Eine Weltneuheit kommt von Stäubli: Die Schweizer stellen mit dem Sterimove eine mobile Plattform für ein ganz neues und anspruchsvolles Einsatzgebiet vor: Reinräume aller Art. Das komplett gekapselte Fahrzeug ist weltweit das einzige seiner Art, das für sterile Umgebungsbedingungen der GMP-Klasse A/B zertifiziert ist. Kaum vorgestellt, ist die Nachfrage aus der Pharmaindustrie bereits hoch.
In Nachbarschaft zu diesen Herstellern werden auch viele Software-Anbieter und Systemintegratoren ihr Angebot für AMR-Applikationen vorstellen – zum Beispiel Idealworks, eine Ausgründung von BMW, die komplette Softwarepakete für den Betrieb von FTS und AMR bereitstellt. Das zur Porsche Gruppe gehörende Software- und Beratungshaus MHP hat mit dem FleetExecuter eine Möglichkeit geschaffen, FTS und AMR unterschiedlicher Hersteller zu steuern und ihre Aufgaben zu koordinieren. Und das ist nur ein Bruchteil der Aussteller, die in München den Ausstellungsfokus auf autonome mobile Robotik richten.

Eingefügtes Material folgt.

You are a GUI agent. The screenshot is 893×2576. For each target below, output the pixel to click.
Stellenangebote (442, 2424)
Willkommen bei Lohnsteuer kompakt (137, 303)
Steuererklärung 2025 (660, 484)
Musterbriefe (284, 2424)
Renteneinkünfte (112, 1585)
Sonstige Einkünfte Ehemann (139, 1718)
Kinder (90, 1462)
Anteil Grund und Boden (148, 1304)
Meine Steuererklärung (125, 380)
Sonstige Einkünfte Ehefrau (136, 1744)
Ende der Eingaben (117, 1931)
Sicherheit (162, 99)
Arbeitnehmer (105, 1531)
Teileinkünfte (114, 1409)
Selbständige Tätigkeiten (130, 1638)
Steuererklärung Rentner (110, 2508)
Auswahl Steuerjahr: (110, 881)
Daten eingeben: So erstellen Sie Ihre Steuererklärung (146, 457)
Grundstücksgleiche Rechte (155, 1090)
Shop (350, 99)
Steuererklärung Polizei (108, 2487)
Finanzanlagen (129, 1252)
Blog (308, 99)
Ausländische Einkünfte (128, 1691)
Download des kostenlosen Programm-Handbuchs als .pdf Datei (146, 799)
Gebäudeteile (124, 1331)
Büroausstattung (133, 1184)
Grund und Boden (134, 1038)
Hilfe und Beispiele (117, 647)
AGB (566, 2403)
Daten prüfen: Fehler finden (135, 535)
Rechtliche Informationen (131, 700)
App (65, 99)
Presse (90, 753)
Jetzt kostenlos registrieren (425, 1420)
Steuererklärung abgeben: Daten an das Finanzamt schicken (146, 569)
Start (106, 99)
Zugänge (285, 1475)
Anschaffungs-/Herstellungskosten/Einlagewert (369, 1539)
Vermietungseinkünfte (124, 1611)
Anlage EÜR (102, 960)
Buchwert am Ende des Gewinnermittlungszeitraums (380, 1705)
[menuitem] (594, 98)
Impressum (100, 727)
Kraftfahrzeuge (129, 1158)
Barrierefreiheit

Das aktuelle Wachstum im FTS- und AMR-Markt beruht nicht zuletzt auf der Standardisierung, deren Vorteile beim VDA 5050-Standard besonders deutlich werden. Es handelt sich hier nicht um eine Norm, sondern um ein freiwilliges Regelwerk, das die Integration von Fahrzeugen verschiedener Hersteller in verschiedene Automatisierungsumgebungen erleichtert.
Ebenso „gepusht“ wird der Einsatz von mobilen Robotern durch die neueren Navigationstechnologien, darunter die vielzitierte SLAM Technologie. Dank „Simultaneous Localization and Mapping“ können AMR eigenständig ihre Umgebung erfassen und sich an vorhandene bzw. veränderte Gegebenheiten anpassen – ohne fest installierte Infrastruktur.
Eben diese Eigenschaft machen AMR zur idealen Lösung für die Automatisierung in Brownfield-Umgebungen, die in der Praxis deutlich häufiger vorkommen als der Neubau auf der sprichwörtlichen grünen Wiese. Die AMR können einfach per „drop in“ und „teach in“ implementiert und in Betrieb genommen werden – und das ist nur ein wenig übertrieben. Auch eine schrittweise Automatisierung ist möglich. Das sind Vorteile, die angesichts stetig steigender Arbeits- und Betriebskosten bei anhaltendem Fachkräftemangel gern genutzt werden. Die Marktdaten für die AMR-Nutzung zeigen es.
Zusätzliche Impulse erhält der Einsatz von AMR durch die verstärkte Nutzung von KI. Die Roboter können dann z.B. intelligenter navigieren, Routen optimieren und im Sinne der vorbeugenden Instandhaltung Unregelmäßigkeiten erkennen und melden. In Zukunft werden sie auch in der Lage sein, selbsttätig Aufgaben zu erkennen und abzuarbeiten. Hier steht die autonome Robotik noch am Anfang. Auf der automatica wird auch dieser Trend diskutiert werden.